* _Stated problem_
Render everything in the data from the line containing "Given: Save the group mapping" down to the end as a two-column CSV headed input and output, with one row per entry. Quote each field, replace line breaks with spaces, and leave the pictures out.

Word and element location records:
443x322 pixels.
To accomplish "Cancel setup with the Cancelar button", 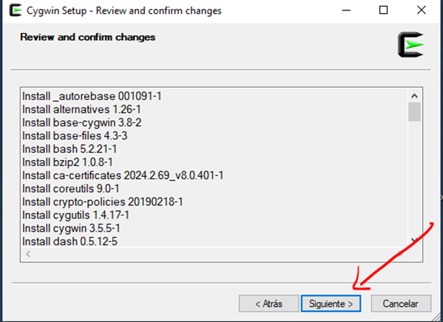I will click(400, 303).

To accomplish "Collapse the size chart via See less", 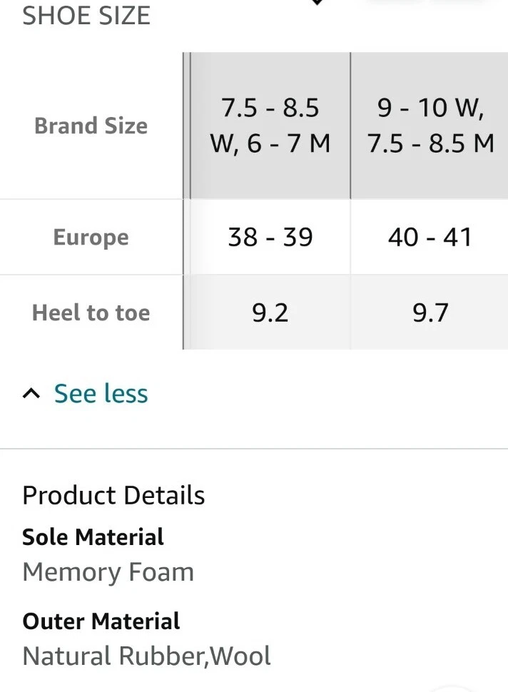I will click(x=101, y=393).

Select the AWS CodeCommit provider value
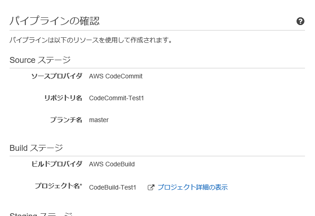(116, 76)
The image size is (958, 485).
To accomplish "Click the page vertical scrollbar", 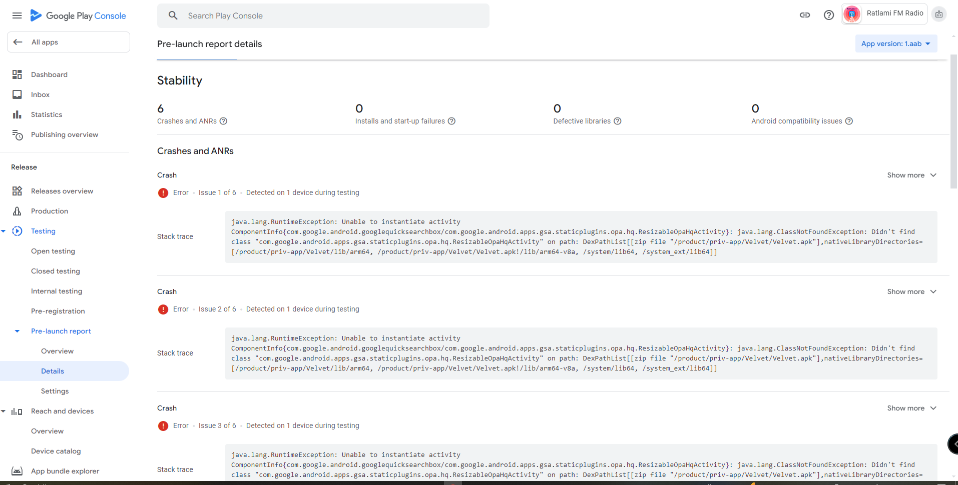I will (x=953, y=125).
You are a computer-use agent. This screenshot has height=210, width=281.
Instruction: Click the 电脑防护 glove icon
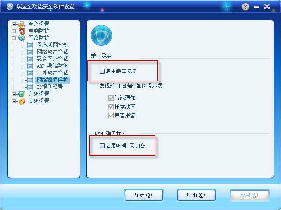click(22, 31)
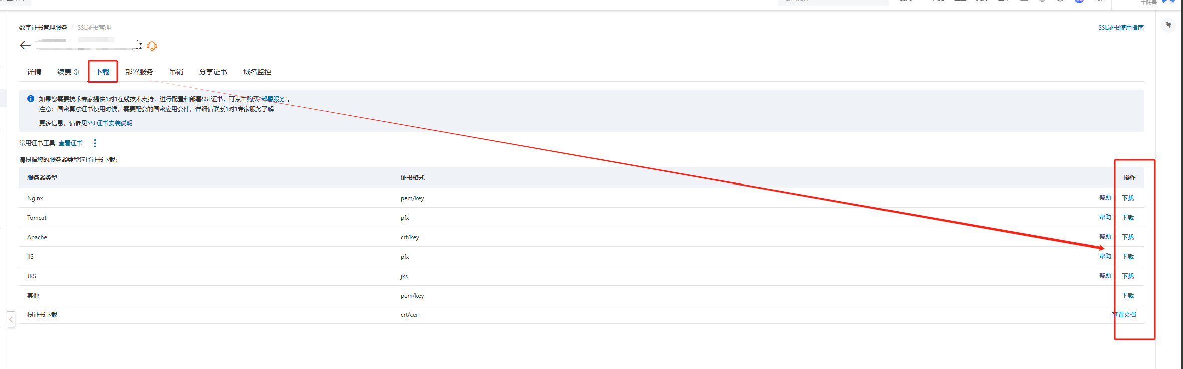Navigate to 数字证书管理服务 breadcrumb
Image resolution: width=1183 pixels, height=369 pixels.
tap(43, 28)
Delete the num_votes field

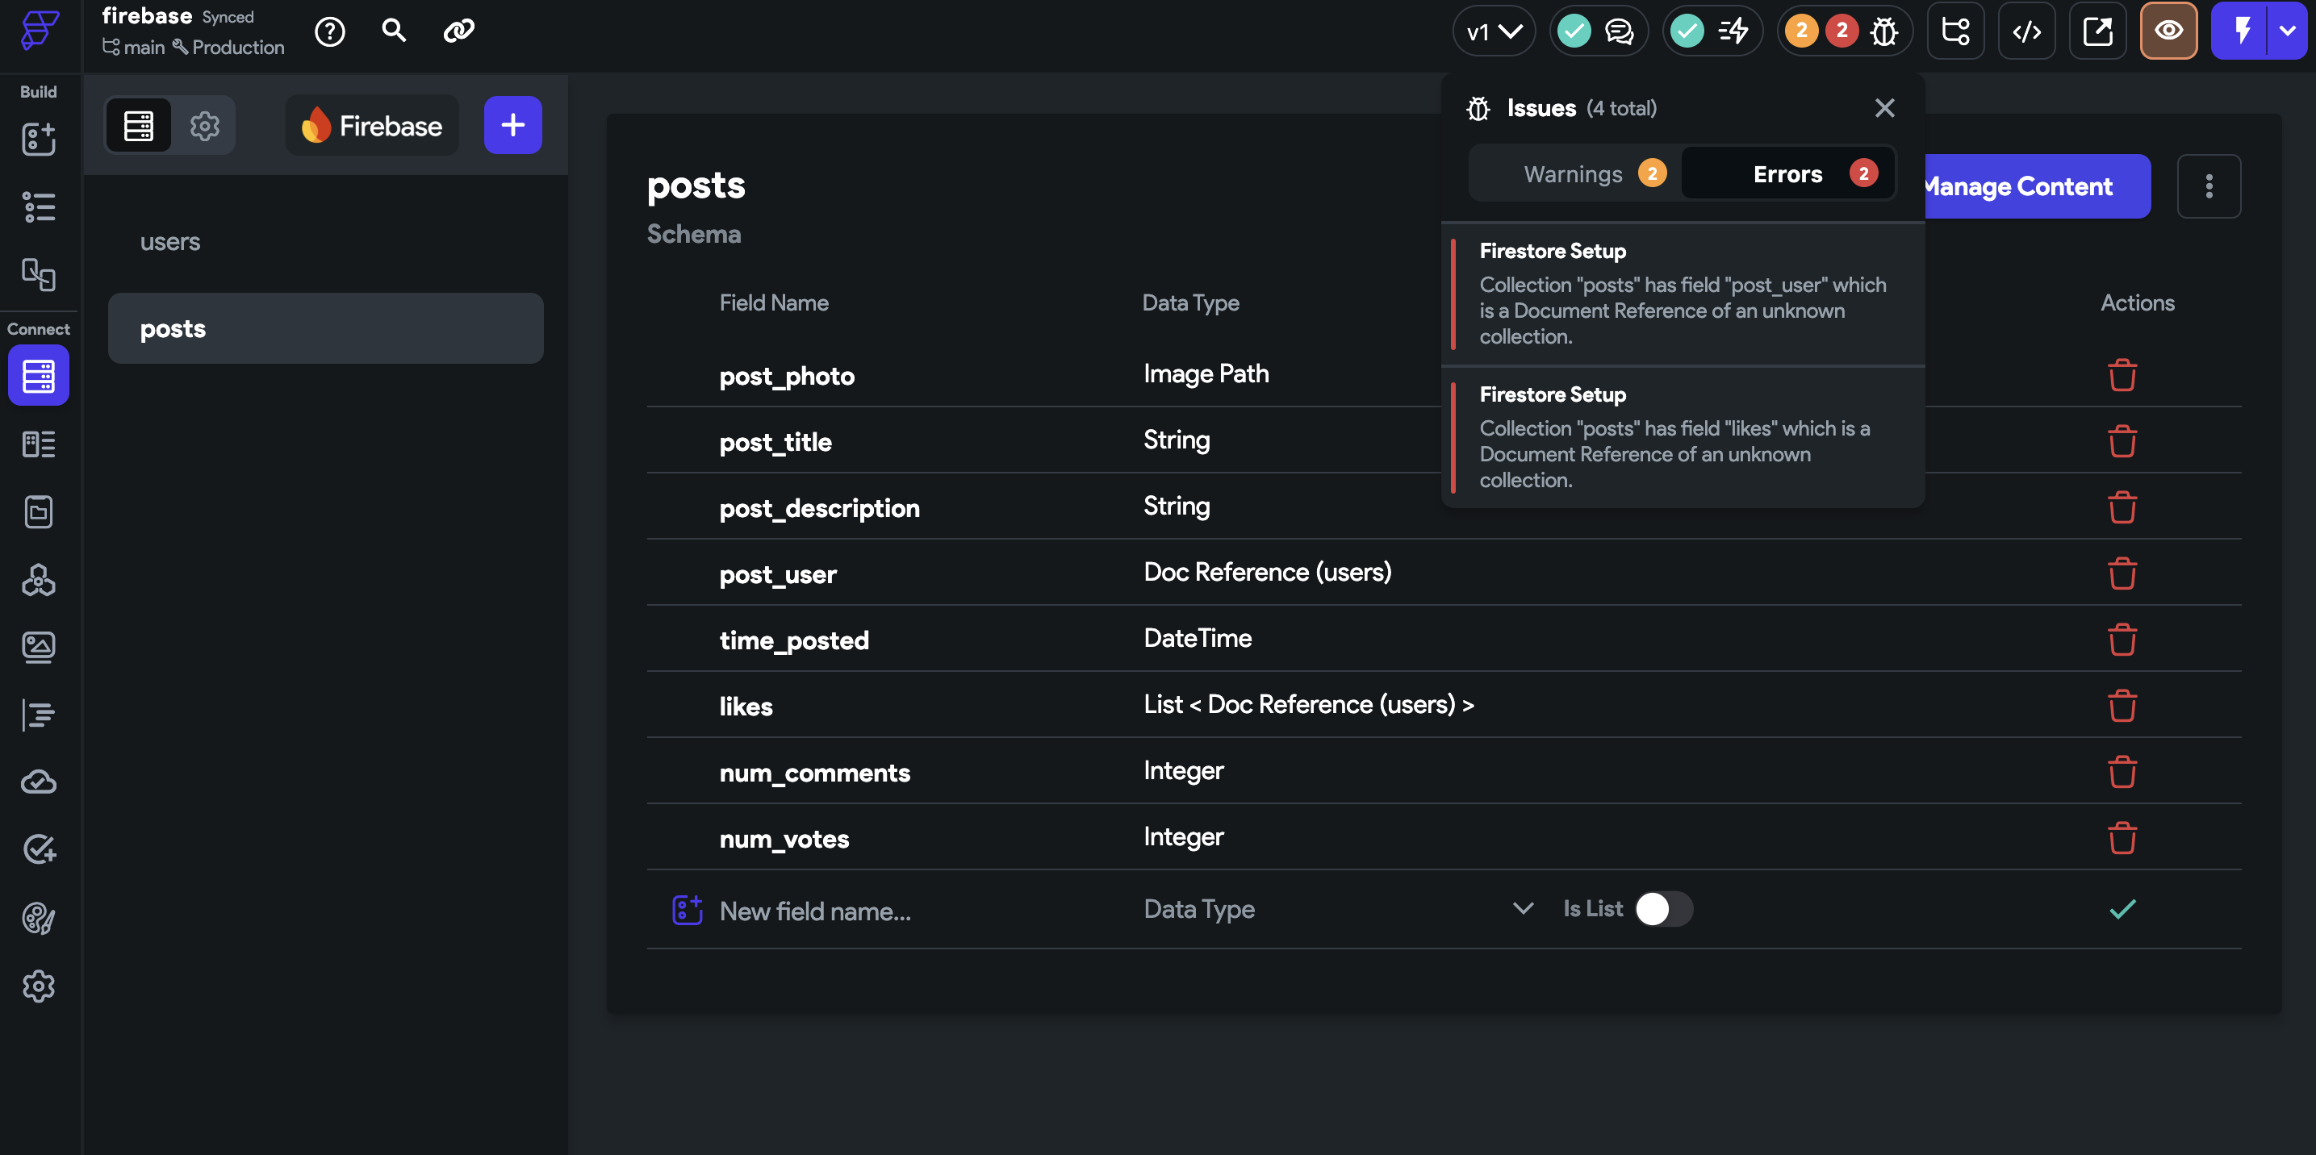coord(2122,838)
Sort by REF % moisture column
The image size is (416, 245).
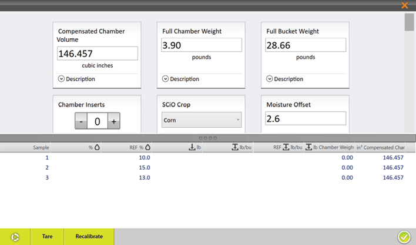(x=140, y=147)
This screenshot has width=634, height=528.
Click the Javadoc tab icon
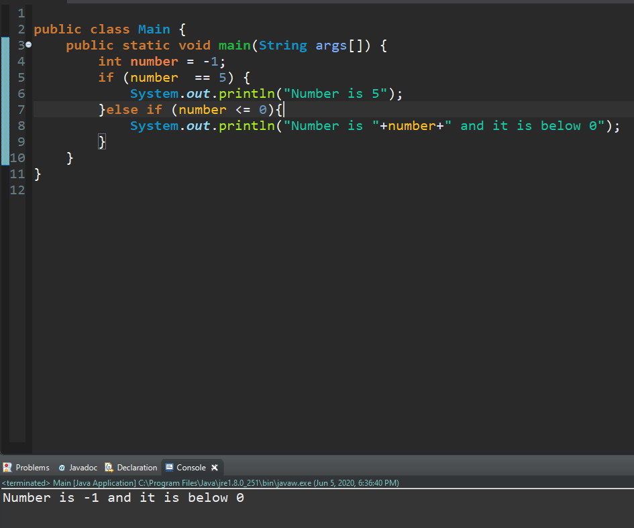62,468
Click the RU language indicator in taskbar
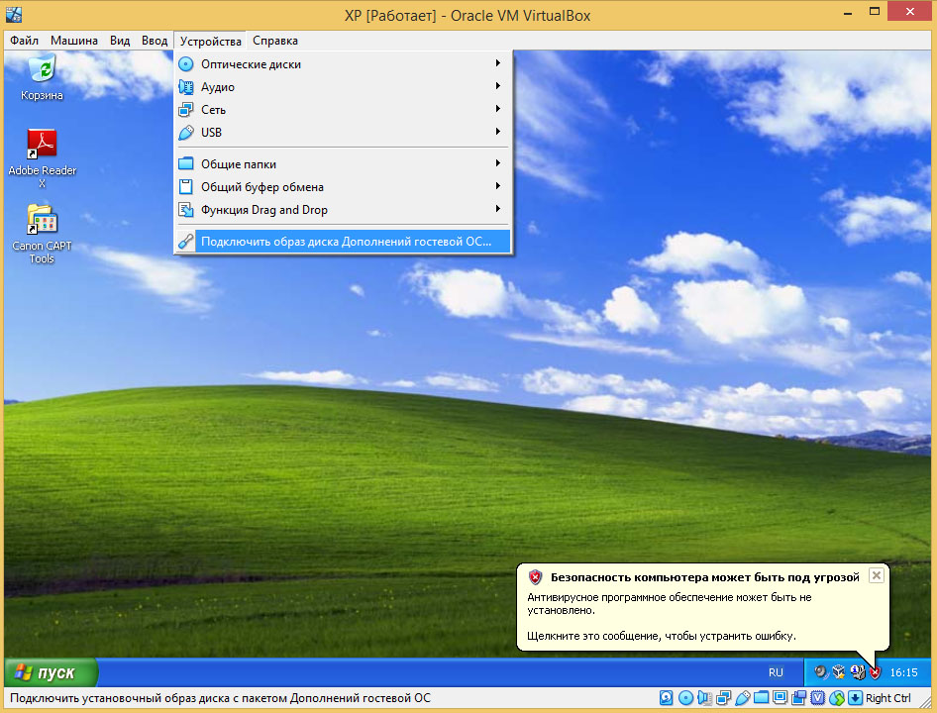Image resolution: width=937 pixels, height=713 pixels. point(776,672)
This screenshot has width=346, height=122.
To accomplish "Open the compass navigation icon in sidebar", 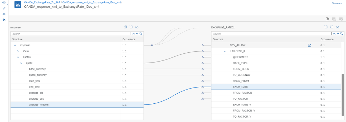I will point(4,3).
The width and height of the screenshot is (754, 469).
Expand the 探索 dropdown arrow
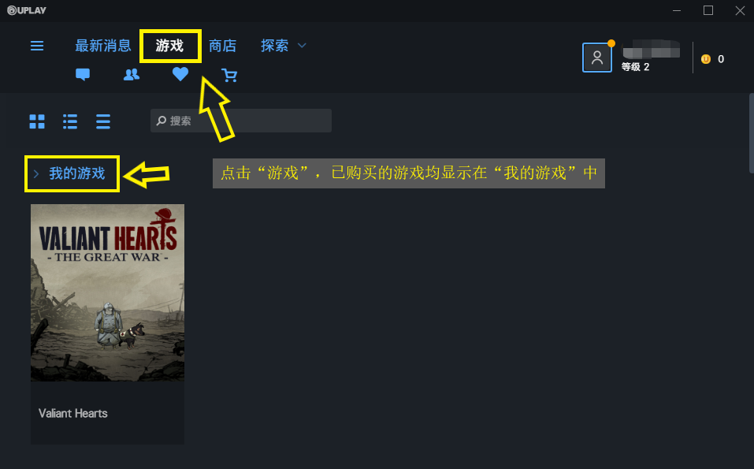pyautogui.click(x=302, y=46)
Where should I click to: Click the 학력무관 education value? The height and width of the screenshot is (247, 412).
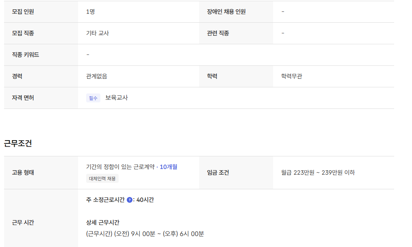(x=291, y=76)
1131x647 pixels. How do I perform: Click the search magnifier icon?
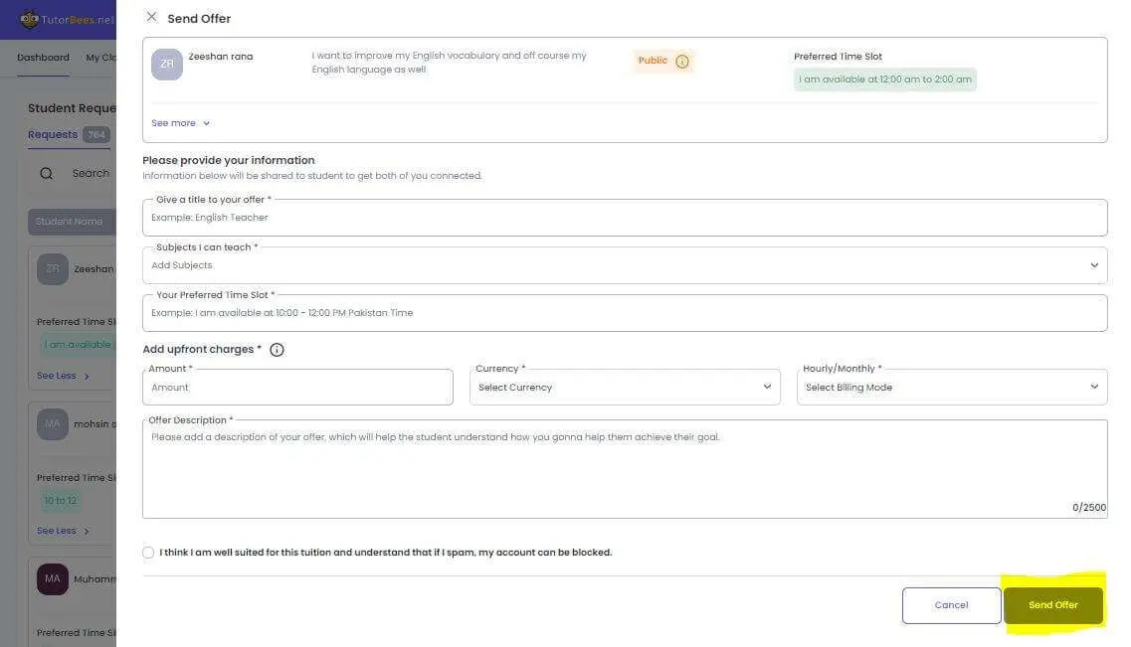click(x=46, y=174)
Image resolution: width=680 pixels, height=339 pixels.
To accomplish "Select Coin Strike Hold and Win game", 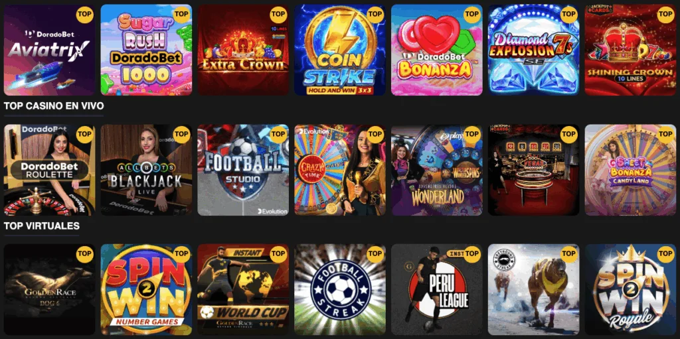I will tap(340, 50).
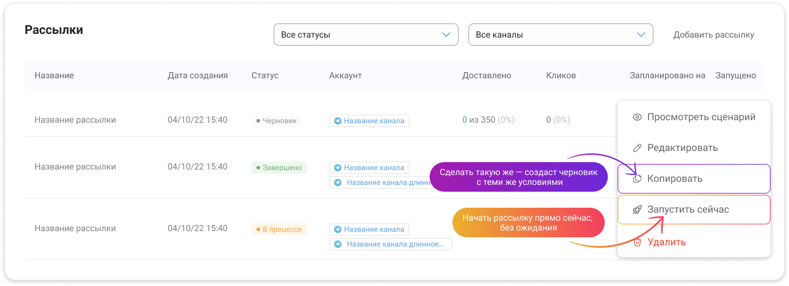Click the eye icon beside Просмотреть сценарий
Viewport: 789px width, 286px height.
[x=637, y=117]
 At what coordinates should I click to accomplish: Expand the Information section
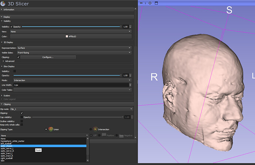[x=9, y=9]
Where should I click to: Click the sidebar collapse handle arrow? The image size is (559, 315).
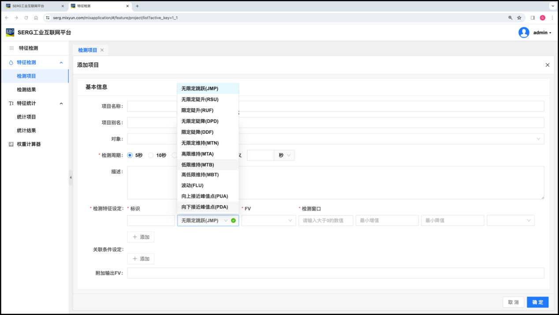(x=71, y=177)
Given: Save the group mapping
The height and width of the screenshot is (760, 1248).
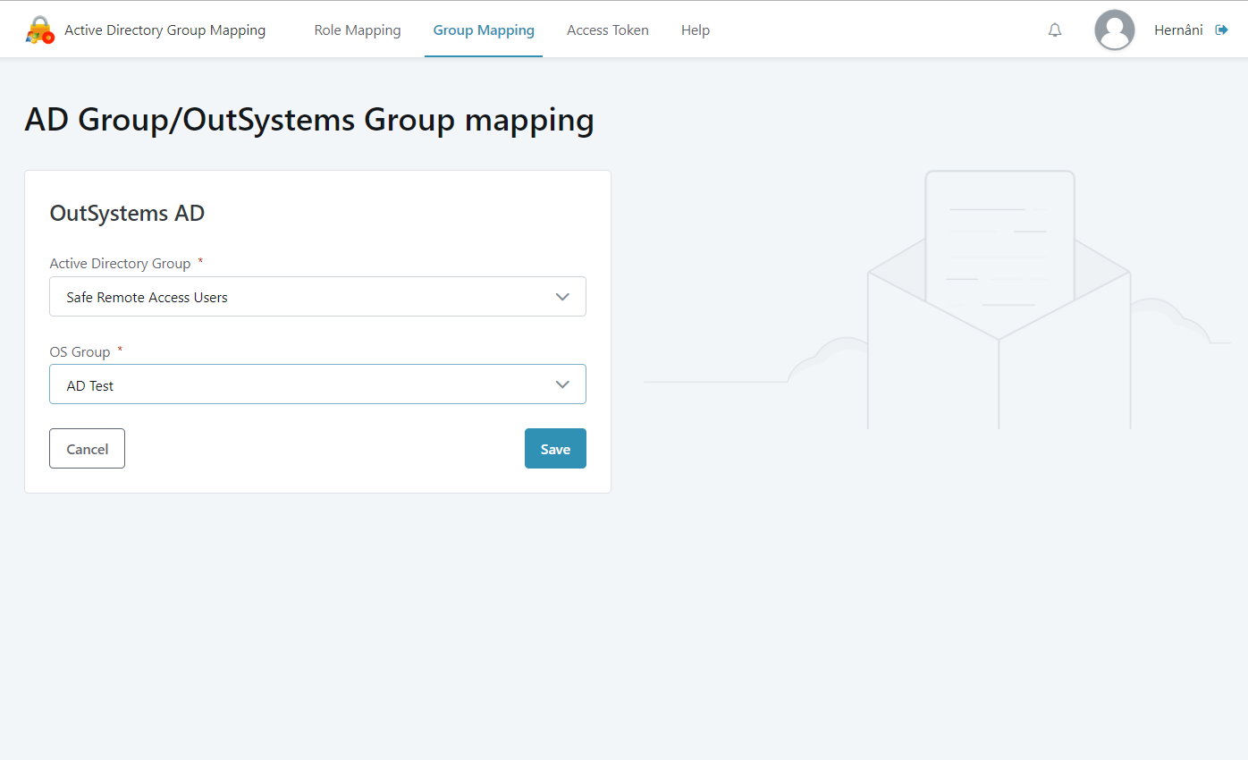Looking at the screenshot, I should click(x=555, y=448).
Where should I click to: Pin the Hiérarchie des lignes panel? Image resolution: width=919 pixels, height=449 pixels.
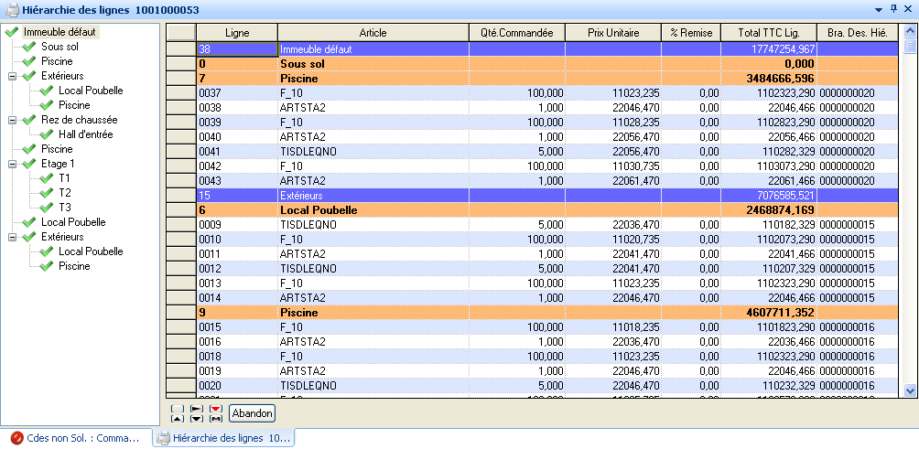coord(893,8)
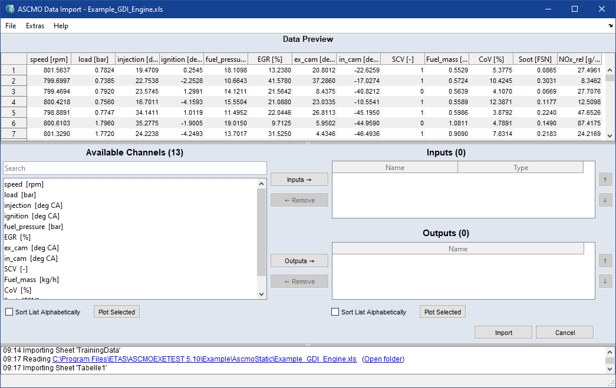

* _Answer for this exercise_
input,output
"Given: Save the group mapping The height and width of the screenshot is (760, 1248).","Looking at the screenshot, I should click(x=555, y=448)."
"Where should I click to: Pin the Hiérarchie des lignes panel? Image resolution: width=919 pixels, height=449 pixels.","coord(893,8)"